(TASK INPUTS)
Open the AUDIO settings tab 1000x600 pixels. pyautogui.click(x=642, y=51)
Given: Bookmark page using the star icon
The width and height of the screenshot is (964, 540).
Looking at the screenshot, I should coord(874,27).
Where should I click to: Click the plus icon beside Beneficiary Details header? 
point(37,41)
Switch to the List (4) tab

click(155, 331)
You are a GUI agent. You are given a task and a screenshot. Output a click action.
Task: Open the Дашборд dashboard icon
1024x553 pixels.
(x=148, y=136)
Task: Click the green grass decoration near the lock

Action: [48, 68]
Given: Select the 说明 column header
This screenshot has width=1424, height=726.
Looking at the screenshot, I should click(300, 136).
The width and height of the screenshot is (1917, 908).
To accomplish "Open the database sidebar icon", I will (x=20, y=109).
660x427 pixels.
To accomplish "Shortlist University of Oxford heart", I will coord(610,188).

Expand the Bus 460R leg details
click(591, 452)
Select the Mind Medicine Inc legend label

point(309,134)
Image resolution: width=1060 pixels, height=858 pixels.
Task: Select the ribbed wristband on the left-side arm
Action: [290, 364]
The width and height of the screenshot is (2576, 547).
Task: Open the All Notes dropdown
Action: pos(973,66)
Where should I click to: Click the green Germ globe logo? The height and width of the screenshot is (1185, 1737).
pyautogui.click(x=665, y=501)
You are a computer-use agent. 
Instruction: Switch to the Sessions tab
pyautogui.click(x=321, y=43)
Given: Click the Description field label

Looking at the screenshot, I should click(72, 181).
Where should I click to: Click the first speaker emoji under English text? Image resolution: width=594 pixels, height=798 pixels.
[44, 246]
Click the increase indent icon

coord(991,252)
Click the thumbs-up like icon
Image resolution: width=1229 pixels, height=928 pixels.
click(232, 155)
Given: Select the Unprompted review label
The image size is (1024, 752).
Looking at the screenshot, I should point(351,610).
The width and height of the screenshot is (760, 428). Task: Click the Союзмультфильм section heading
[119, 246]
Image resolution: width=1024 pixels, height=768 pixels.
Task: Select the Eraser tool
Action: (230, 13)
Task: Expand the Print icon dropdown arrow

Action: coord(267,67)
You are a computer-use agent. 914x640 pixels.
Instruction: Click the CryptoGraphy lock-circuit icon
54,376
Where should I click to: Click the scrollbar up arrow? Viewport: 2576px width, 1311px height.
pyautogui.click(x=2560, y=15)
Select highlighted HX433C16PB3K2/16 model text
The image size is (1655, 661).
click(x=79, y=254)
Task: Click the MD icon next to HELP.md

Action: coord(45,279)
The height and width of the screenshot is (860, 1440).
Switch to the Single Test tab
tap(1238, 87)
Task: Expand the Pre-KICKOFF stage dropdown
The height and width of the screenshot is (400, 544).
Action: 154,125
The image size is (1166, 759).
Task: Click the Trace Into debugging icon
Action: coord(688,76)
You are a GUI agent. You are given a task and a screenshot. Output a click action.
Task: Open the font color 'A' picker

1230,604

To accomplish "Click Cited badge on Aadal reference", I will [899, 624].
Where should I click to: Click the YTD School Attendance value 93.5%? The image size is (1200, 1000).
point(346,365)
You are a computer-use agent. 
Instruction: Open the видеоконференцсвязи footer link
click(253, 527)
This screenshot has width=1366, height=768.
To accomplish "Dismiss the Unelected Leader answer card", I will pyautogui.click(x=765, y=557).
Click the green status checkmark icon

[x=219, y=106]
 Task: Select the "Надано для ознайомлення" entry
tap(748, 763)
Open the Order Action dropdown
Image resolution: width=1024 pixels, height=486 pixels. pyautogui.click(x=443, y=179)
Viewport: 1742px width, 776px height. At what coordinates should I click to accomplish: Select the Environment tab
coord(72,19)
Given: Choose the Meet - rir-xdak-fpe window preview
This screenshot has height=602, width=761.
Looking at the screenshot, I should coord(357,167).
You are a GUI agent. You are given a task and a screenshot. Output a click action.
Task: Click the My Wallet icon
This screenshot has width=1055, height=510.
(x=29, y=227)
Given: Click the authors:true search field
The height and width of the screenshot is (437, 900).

(EXERCISE DIRECTIONS) Each record above needs to be written out exactly, with nothing left out.

(REPLY)
Open the AUDIO settings tab 1000x600 pixels. pyautogui.click(x=642, y=51)
Given: Bookmark page using the star icon
The width and height of the screenshot is (964, 540).
Looking at the screenshot, I should coord(874,27).
Where should I click to: Click the plus icon beside Beneficiary Details header? 
point(37,41)
Switch to the List (4) tab

click(155, 331)
You are a GUI agent. You are given a task and a screenshot. Output a click action.
Task: Open the Дашборд dashboard icon
1024x553 pixels.
(x=148, y=136)
Task: Click the green grass decoration near the lock

Action: [48, 68]
Given: Select the 说明 column header
This screenshot has width=1424, height=726.
Looking at the screenshot, I should click(300, 136).
The width and height of the screenshot is (1917, 908).
To accomplish "Open the database sidebar icon", I will (x=20, y=109).
660x427 pixels.
To accomplish "Shortlist University of Oxford heart", I will coord(610,188).

Expand the Bus 460R leg details
click(591, 452)
Select the Mind Medicine Inc legend label

point(309,134)
Image resolution: width=1060 pixels, height=858 pixels.
Task: Select the ribbed wristband on the left-side arm
Action: [290, 364]
The width and height of the screenshot is (2576, 547).
Task: Open the All Notes dropdown
Action: pos(973,66)
Where should I click to: Click the green Germ globe logo? The height and width of the screenshot is (1185, 1737).
pyautogui.click(x=665, y=501)
You are a computer-use agent. 
Instruction: Switch to the Sessions tab
pyautogui.click(x=321, y=43)
Given: Click the Description field label

Looking at the screenshot, I should click(72, 181).
Where should I click to: Click the first speaker emoji under English text? Image resolution: width=594 pixels, height=798 pixels.
[44, 246]
Click the increase indent icon

coord(991,252)
Click the thumbs-up like icon
Image resolution: width=1229 pixels, height=928 pixels.
click(232, 155)
Given: Select the Unprompted review label
The image size is (1024, 752).
Looking at the screenshot, I should point(351,610).
The width and height of the screenshot is (760, 428). Task: Click the Союзмультфильм section heading
[119, 246]
Image resolution: width=1024 pixels, height=768 pixels.
Task: Select the Eraser tool
Action: (230, 13)
Task: Expand the Print icon dropdown arrow

Action: coord(267,67)
You are a computer-use agent. 914x640 pixels.
Instruction: Click the CryptoGraphy lock-circuit icon
54,376
Where should I click to: Click the scrollbar up arrow? Viewport: 2576px width, 1311px height.
pyautogui.click(x=2560, y=15)
Select highlighted HX433C16PB3K2/16 model text
The image size is (1655, 661).
click(x=79, y=254)
Task: Click the MD icon next to HELP.md

Action: coord(45,279)
The height and width of the screenshot is (860, 1440).
Switch to the Single Test tab
tap(1238, 87)
Task: Expand the Pre-KICKOFF stage dropdown
The height and width of the screenshot is (400, 544).
Action: 154,125
The image size is (1166, 759).
Task: Click the Trace Into debugging icon
Action: coord(688,76)
You are a GUI agent. You are given a task and a screenshot. Output a click action.
Task: Open the font color 'A' picker

1230,604

To accomplish "Click Cited badge on Aadal reference", I will [899, 624].
Where should I click to: Click the YTD School Attendance value 93.5%? The image size is (1200, 1000).
point(346,365)
You are a computer-use agent. 
Instruction: Open the видеоконференцсвязи footer link
click(253, 527)
This screenshot has width=1366, height=768.
To accomplish "Dismiss the Unelected Leader answer card", I will pyautogui.click(x=765, y=557).
Click the green status checkmark icon

[x=219, y=106]
 Task: Select the "Надано для ознайомлення" entry
tap(748, 763)
Open the Order Action dropdown
Image resolution: width=1024 pixels, height=486 pixels. pyautogui.click(x=443, y=179)
Viewport: 1742px width, 776px height. At what coordinates should I click to accomplish: Select the Environment tab
coord(72,19)
Given: Choose the Meet - rir-xdak-fpe window preview
This screenshot has height=602, width=761.
Looking at the screenshot, I should coord(357,167).
You are a GUI agent. You are given a task and a screenshot. Output a click action.
Task: Click the My Wallet icon
This screenshot has width=1055, height=510.
(x=29, y=227)
Given: Click the authors:true search field
The height and width of the screenshot is (437, 900).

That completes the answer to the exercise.